51.  Seeing Bruce Springsteen in concert — twice! The first time was a birthday present from Tim. (He always gives the best presents!) I was so excited and didn’t even care that our seats were in the nosebleeds at Coliseum Stadium in Edmonton. When we got there though, we were redirected to the box office where our nose-bleed seats were exchanged for second row seats on the sidelines right next to the stage. I nearly died. Being that close to the Boss and his E Street band was amazing. The second time was a trip to Toronto for his Wrecking Ball tour. 63,000 people in Rogers Stadium, and Tim, me, my sister Lori, her husband Ted and my sister Tracy were part of the magic. I didn’t sit throughout that marathon of a concert and I belted out every song. Have I mentioned that I LOVE Bruce Springsteen?

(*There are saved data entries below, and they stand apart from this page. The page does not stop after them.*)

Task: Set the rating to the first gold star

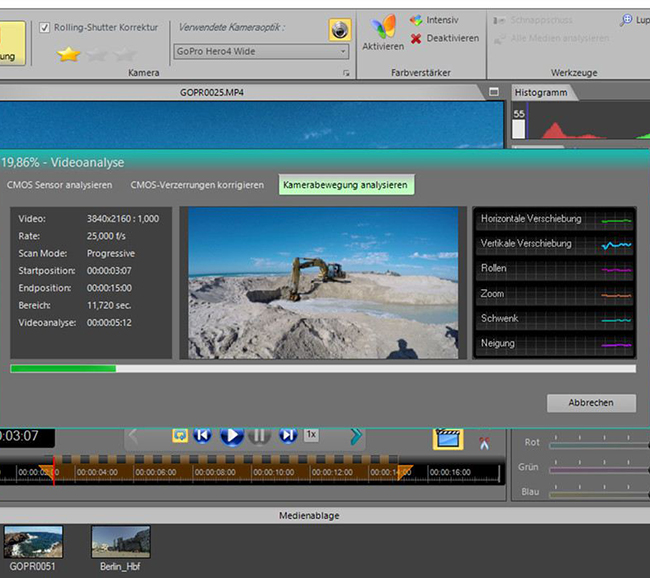Action: [x=69, y=54]
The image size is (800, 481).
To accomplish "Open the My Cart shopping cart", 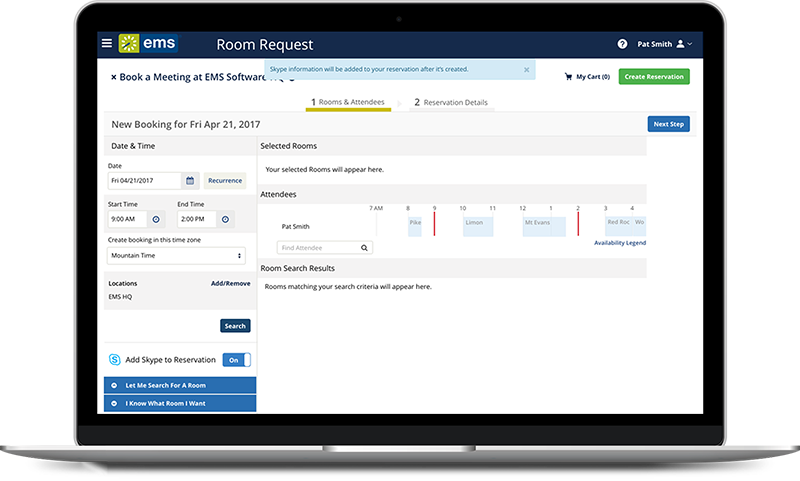I will point(587,76).
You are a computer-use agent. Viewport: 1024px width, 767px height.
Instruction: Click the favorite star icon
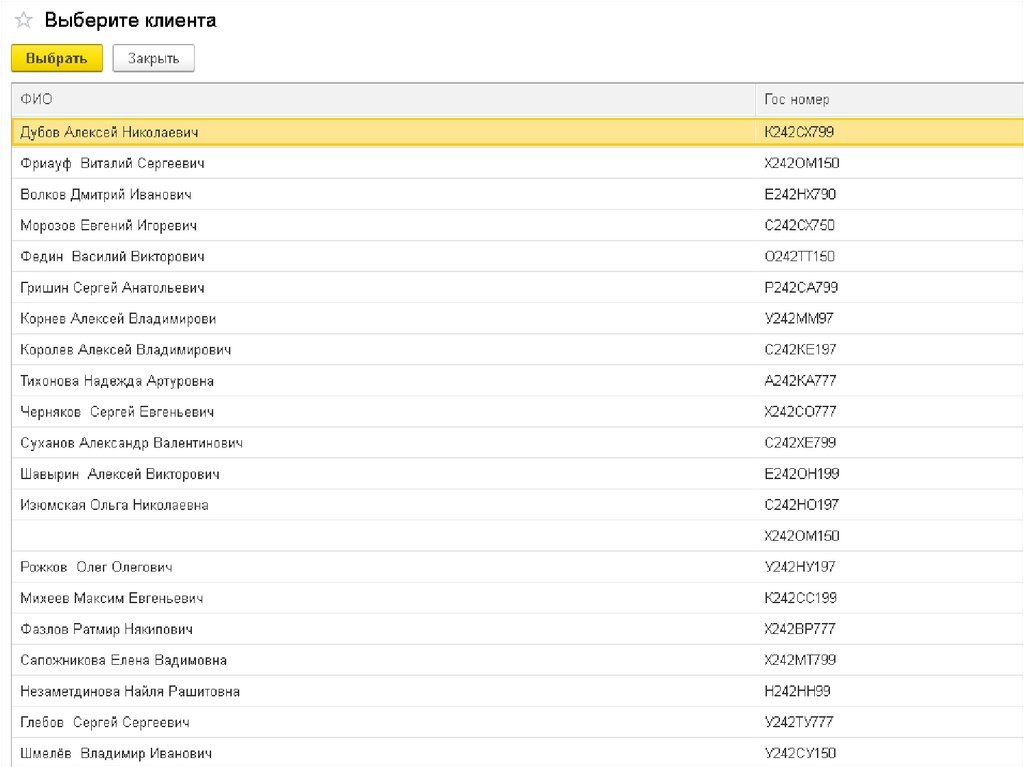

52.  Teaching myself to crochet. I love handmade things. Anything that someone puts themselves into to create is wonderful in my books. I’m drawn to things like needlepoint, knitting, crochet, sewing — anything tactile. So, years ago I tried knitting and it didn’t go well. I can do a lovely stocking stitch, but that’s about it. When I got pregnant all those years ago I wanted to make a blanket that I could bring our baby home from the hospital in. I turned to crochet. It took me nearly the entire nine months to make it and it was a little lopsided, but I did wrap our son in it for his trip home. That blanket is stored away in a box along with other treasures from Landon’s childhood. Where it, and they will wind up is a mystery. I just like taking them out from time to time and holding them. I unfold that blanket and smile.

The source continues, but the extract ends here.